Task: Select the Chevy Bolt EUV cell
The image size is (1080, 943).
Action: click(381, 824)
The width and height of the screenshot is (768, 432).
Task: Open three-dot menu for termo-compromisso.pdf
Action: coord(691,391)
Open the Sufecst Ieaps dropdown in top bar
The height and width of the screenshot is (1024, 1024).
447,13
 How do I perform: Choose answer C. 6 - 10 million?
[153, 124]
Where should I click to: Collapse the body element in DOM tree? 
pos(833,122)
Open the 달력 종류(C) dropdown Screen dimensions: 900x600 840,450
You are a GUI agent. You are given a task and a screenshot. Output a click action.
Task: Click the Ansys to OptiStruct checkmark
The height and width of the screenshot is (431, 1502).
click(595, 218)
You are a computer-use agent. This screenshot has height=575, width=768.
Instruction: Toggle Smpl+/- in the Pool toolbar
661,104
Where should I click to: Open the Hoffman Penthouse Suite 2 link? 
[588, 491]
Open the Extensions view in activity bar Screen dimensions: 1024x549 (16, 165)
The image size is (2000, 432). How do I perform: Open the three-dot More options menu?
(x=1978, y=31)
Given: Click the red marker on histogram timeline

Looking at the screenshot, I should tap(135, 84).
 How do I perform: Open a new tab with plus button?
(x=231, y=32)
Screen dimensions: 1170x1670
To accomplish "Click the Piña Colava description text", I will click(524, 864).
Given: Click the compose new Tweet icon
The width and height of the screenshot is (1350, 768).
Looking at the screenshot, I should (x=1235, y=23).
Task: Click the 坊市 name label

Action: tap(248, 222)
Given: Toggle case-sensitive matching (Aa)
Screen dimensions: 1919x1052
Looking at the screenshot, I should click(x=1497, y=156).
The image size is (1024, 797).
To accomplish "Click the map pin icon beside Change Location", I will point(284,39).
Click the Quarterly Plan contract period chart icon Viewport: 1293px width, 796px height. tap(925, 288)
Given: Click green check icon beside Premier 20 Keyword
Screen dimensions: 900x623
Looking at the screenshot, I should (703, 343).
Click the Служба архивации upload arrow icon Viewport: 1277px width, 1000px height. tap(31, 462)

* * * * *

* [What is required]:
Please print the records above exactly, leaving nothing out.

* [Response to the task]:
Task: Select the Chevy Bolt EUV cell
The image size is (1080, 943).
Action: click(381, 824)
The width and height of the screenshot is (768, 432).
Task: Open three-dot menu for termo-compromisso.pdf
Action: coord(691,391)
Open the Sufecst Ieaps dropdown in top bar
The height and width of the screenshot is (1024, 1024).
447,13
 How do I perform: Choose answer C. 6 - 10 million?
[153, 124]
Where should I click to: Collapse the body element in DOM tree? 
pos(833,122)
Open the 달력 종류(C) dropdown Screen dimensions: 900x600 840,450
You are a GUI agent. You are given a task and a screenshot. Output a click action.
Task: Click the Ansys to OptiStruct checkmark
The height and width of the screenshot is (431, 1502).
click(595, 218)
You are a computer-use agent. This screenshot has height=575, width=768.
Instruction: Toggle Smpl+/- in the Pool toolbar
661,104
Where should I click to: Open the Hoffman Penthouse Suite 2 link? 
[588, 491]
Open the Extensions view in activity bar Screen dimensions: 1024x549 (16, 165)
The image size is (2000, 432). How do I perform: Open the three-dot More options menu?
(x=1978, y=31)
Given: Click the red marker on histogram timeline

Looking at the screenshot, I should tap(135, 84).
 How do I perform: Open a new tab with plus button?
(x=231, y=32)
Screen dimensions: 1170x1670
To accomplish "Click the Piña Colava description text", I will click(524, 864).
Given: Click the compose new Tweet icon
The width and height of the screenshot is (1350, 768).
Looking at the screenshot, I should (x=1235, y=23).
Task: Click the 坊市 name label

Action: tap(248, 222)
Given: Toggle case-sensitive matching (Aa)
Screen dimensions: 1919x1052
Looking at the screenshot, I should click(x=1497, y=156).
The image size is (1024, 797).
To accomplish "Click the map pin icon beside Change Location", I will point(284,39).
Click the Quarterly Plan contract period chart icon Viewport: 1293px width, 796px height. tap(925, 288)
Given: Click green check icon beside Premier 20 Keyword
Screen dimensions: 900x623
Looking at the screenshot, I should (703, 343).
Click the Служба архивации upload arrow icon Viewport: 1277px width, 1000px height. tap(31, 462)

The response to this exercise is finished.